Stored data
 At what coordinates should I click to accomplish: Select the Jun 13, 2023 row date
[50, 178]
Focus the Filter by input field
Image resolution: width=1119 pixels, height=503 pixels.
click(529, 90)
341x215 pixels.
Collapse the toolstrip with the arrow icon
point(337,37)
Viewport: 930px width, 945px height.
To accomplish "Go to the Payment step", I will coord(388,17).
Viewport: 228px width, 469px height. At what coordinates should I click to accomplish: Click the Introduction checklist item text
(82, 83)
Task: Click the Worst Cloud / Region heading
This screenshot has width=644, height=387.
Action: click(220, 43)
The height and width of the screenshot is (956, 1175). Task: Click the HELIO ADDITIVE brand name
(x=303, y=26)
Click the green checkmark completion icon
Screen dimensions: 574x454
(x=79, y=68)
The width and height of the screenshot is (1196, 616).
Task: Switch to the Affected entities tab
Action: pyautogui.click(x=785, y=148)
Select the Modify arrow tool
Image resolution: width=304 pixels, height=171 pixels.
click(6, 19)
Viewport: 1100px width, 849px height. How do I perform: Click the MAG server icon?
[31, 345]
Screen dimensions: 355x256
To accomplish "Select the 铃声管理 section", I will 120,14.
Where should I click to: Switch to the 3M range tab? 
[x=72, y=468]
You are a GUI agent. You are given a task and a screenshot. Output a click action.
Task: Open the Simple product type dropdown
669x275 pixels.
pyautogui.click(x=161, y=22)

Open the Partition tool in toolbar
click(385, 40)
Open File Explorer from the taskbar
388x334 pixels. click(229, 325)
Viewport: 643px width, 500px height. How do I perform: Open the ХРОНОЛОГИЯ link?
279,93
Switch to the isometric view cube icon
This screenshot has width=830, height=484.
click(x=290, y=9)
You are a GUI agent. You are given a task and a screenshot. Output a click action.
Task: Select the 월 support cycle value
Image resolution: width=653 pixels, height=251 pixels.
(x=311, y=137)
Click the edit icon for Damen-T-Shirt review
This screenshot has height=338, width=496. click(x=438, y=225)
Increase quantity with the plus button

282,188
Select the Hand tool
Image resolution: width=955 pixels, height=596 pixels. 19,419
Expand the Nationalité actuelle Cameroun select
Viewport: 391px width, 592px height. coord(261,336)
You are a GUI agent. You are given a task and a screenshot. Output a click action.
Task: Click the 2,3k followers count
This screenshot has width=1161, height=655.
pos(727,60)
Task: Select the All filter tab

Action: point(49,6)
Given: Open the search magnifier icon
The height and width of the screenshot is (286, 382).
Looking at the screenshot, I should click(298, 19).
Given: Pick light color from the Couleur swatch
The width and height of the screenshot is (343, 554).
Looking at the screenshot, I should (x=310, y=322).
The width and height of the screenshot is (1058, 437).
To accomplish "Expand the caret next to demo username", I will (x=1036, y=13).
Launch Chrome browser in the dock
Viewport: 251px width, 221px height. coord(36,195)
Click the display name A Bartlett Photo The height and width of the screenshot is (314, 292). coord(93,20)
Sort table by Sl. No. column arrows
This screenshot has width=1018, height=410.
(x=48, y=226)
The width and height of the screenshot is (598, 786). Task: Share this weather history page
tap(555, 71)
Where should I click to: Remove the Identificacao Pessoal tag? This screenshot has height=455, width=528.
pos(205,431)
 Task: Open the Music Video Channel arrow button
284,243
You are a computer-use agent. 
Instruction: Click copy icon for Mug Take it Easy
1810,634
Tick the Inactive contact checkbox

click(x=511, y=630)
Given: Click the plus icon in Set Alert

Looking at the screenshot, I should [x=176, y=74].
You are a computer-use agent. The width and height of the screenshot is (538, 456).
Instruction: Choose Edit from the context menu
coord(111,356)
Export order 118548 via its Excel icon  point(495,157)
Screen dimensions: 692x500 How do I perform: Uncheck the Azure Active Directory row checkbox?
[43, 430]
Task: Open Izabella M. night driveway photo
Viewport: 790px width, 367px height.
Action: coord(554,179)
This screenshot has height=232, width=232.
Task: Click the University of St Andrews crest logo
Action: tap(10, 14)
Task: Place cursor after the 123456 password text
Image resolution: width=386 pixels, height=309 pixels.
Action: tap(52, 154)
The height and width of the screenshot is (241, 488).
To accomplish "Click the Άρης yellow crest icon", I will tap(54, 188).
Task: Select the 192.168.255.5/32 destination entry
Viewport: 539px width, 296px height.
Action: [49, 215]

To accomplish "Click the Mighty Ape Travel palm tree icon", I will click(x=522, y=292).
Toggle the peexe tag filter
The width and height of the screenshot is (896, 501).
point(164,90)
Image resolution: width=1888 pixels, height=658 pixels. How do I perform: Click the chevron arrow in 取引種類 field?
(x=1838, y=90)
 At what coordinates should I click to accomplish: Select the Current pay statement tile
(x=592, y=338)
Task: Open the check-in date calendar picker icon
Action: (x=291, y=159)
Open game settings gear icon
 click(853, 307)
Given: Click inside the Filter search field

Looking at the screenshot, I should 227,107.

EXERCISE GOAL: What you return should be the lines from the beginning of the records through the one that contains "Task: Click the Worst Cloud / Region heading", repeated exactly and with no additions.

RESULT:
 At what coordinates should I click to accomplish: Select the Jun 13, 2023 row date
[50, 178]
Focus the Filter by input field
Image resolution: width=1119 pixels, height=503 pixels.
click(529, 90)
341x215 pixels.
Collapse the toolstrip with the arrow icon
point(337,37)
Viewport: 930px width, 945px height.
To accomplish "Go to the Payment step", I will coord(388,17).
Viewport: 228px width, 469px height. At what coordinates should I click to accomplish: Click the Introduction checklist item text
(82, 83)
Task: Click the Worst Cloud / Region heading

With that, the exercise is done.